**Action item:**
If a line in the entries below holds the string "Select", copy it.

**Given data:**
* * *
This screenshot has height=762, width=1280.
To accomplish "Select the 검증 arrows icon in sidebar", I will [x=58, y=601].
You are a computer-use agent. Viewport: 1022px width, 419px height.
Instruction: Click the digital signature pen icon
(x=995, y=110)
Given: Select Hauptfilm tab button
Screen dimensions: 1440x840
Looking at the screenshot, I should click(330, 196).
* * *
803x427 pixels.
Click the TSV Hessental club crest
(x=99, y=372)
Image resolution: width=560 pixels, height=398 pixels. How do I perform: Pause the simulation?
* * *
**Task answer:**
To accomplish "Select the 검증 arrows icon in sidebar", I will [x=58, y=601].
Given: Select Hauptfilm tab button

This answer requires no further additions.